Many of the games of theThe Elder Scrolls series, at least the main numbered titled installments of the series and not the spin-off titles (such as Battlespire and Redgarud), have all been about open-world RPG gaming with the emphasis in immersion and believeability – something that is a big deal given how Bethesda, the game developers of The Elder Scrolls game series, go about achieving this with each series installment. And out of all the possible examples to go pick to demonstrate this, I’m going to be talking about the second most recent installment – which I just finished recently – of the series, The Elder Scrolls IV: Oblivion.

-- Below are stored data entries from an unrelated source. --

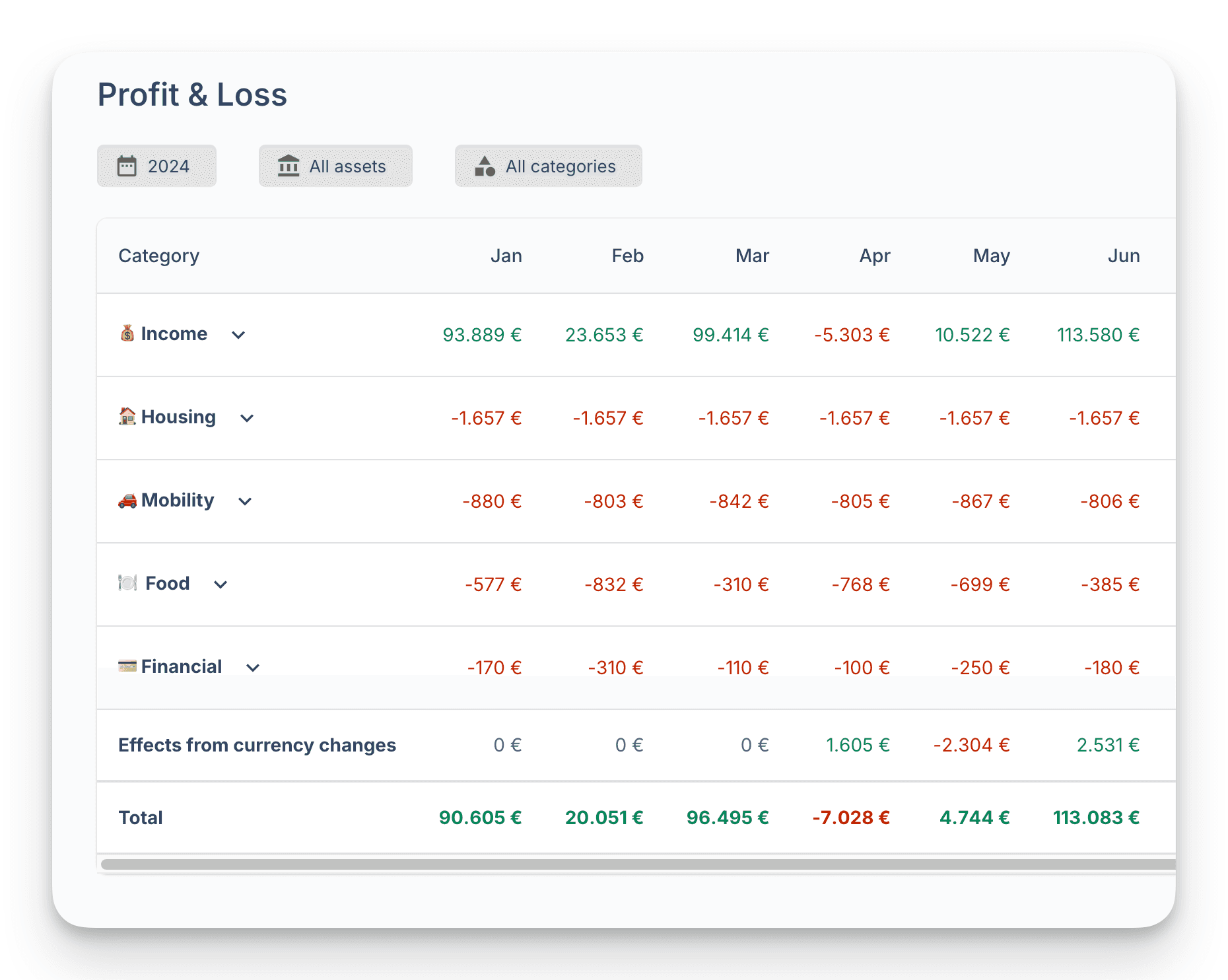Expand the Financial category chevron
The image size is (1228, 980).
(x=253, y=668)
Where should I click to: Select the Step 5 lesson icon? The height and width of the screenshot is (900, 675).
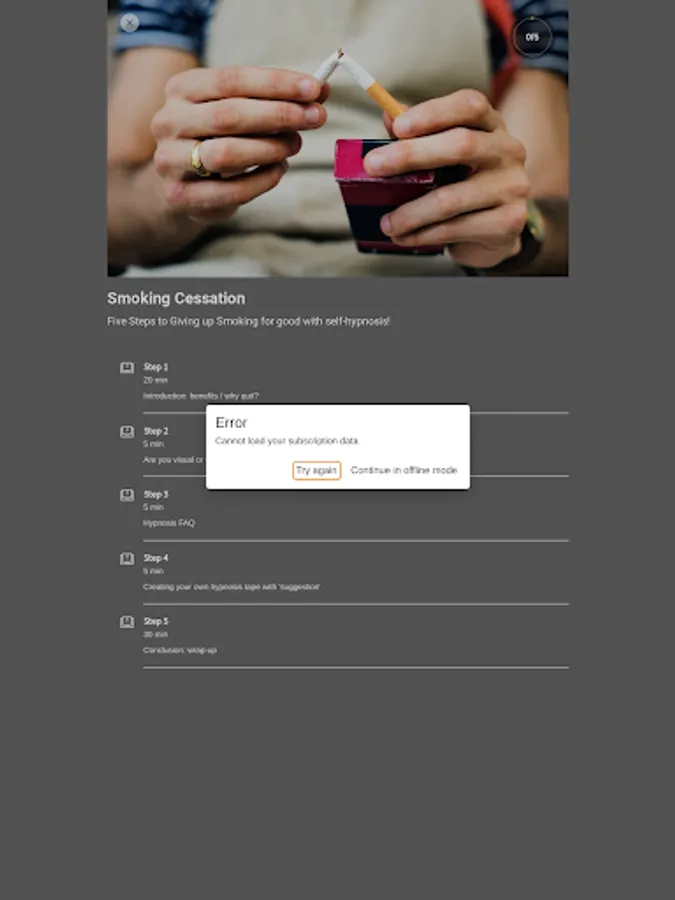[127, 622]
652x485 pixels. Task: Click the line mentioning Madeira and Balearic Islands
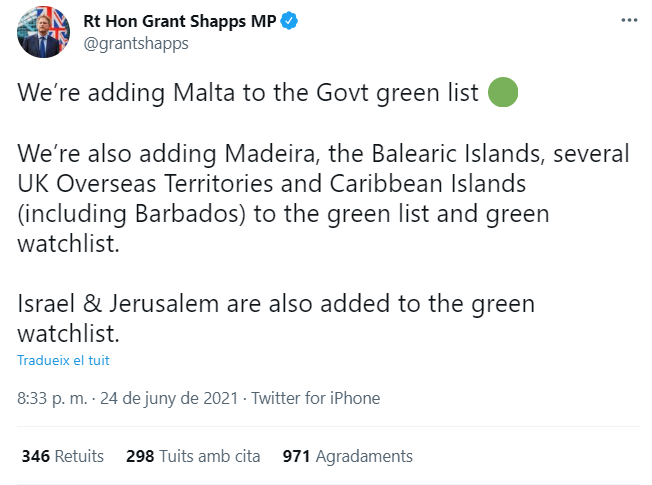[x=324, y=155]
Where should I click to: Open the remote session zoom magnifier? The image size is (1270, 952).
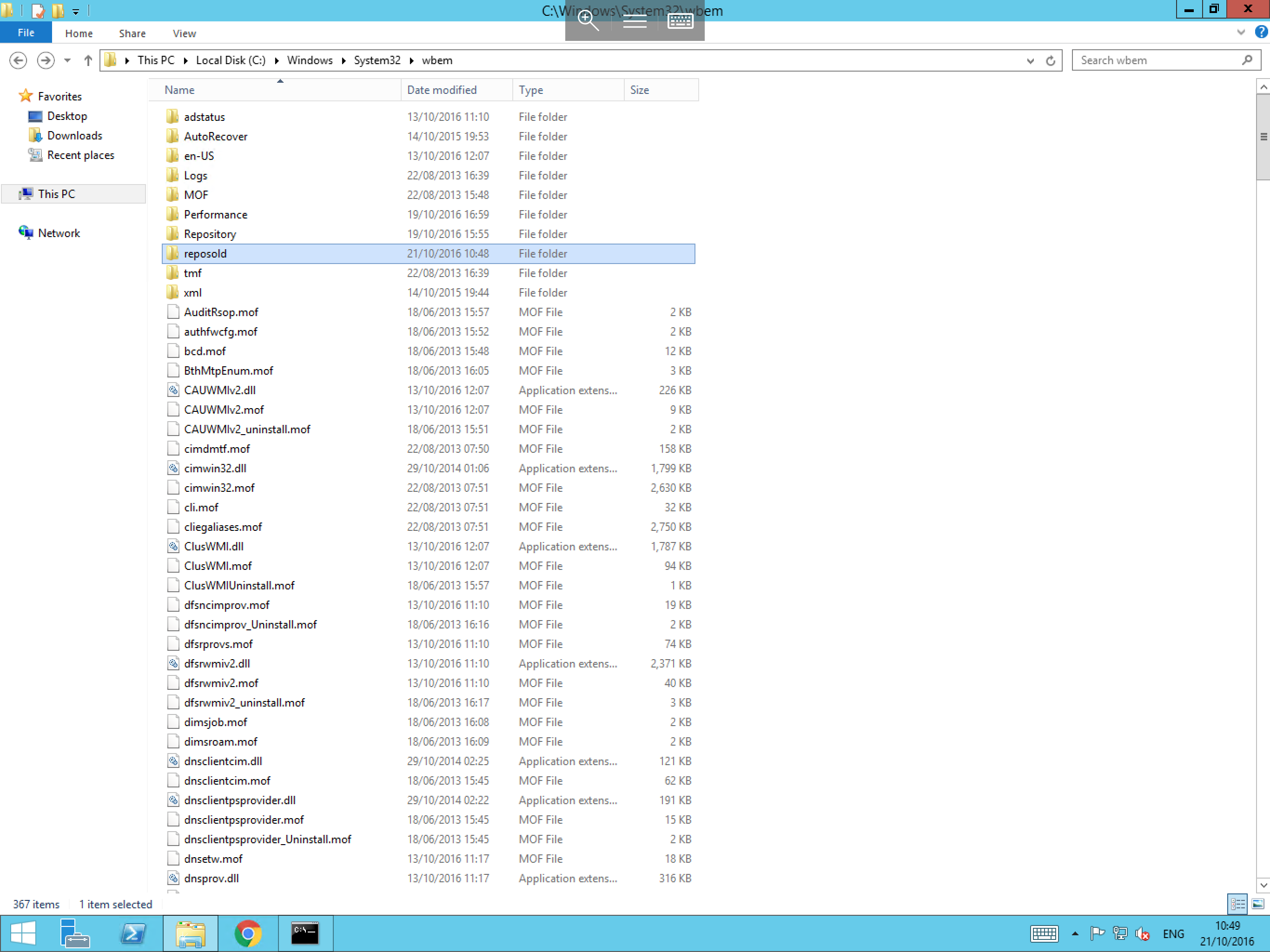588,21
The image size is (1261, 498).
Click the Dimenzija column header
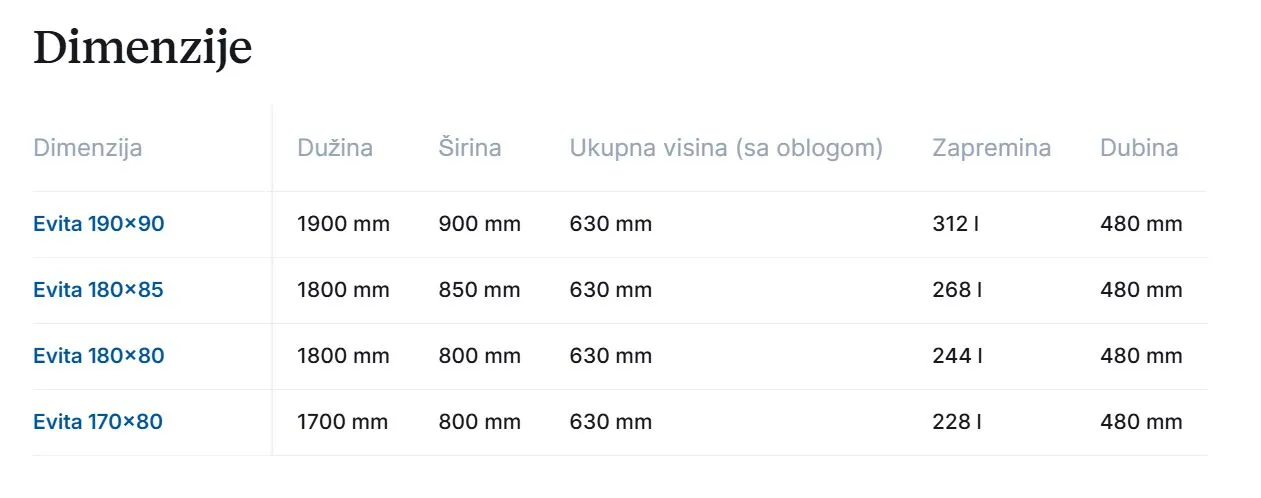click(x=88, y=148)
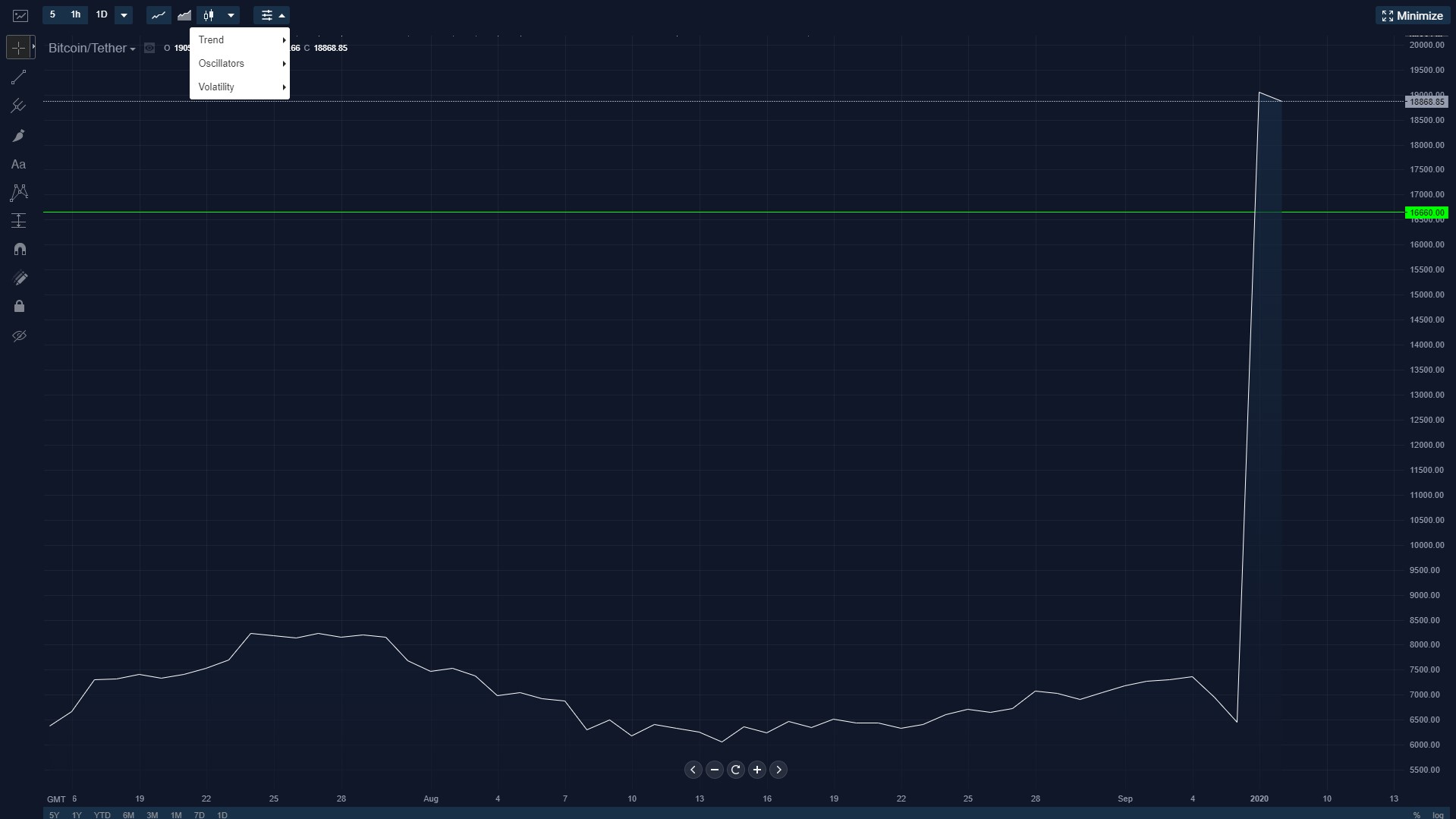
Task: Set chart range to 6M
Action: [128, 814]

Released in 2006 and quickly being the darling of the PC and console gaming world for it’s incredibly large gaming environment, vast story arcs, customizability, and large questlines. The game, at the time during release, was not making promise or offering anything that was starting to become “standard feature” in PC games such as multiplayer or co-op gaming. It was nothing more than your standard, offline, single-player video role paying game but what it did promise was improvements from it’s predecessor, The Elder Scrolls III: Morrowind, such as an intuitively designed menu and quest navigation system that allowed the player to be able to manage quests and go through the world of which your character plays in (this time in the Tamerialic province of Cyrodill for Oblivion) without losing direction or hair and/or mind (in that order).
Of course there was the expected graphics improvement and shifting from the old Gamebyro game engine to the new Gamebyro Lightspeed game engine – the latter featuring some milestone technological advances that allowed for even further modularity and extensability for game developers and designers which means that the world of Oblivion was guaranteed to larger, have more depth, and would surely kill hours of your free time.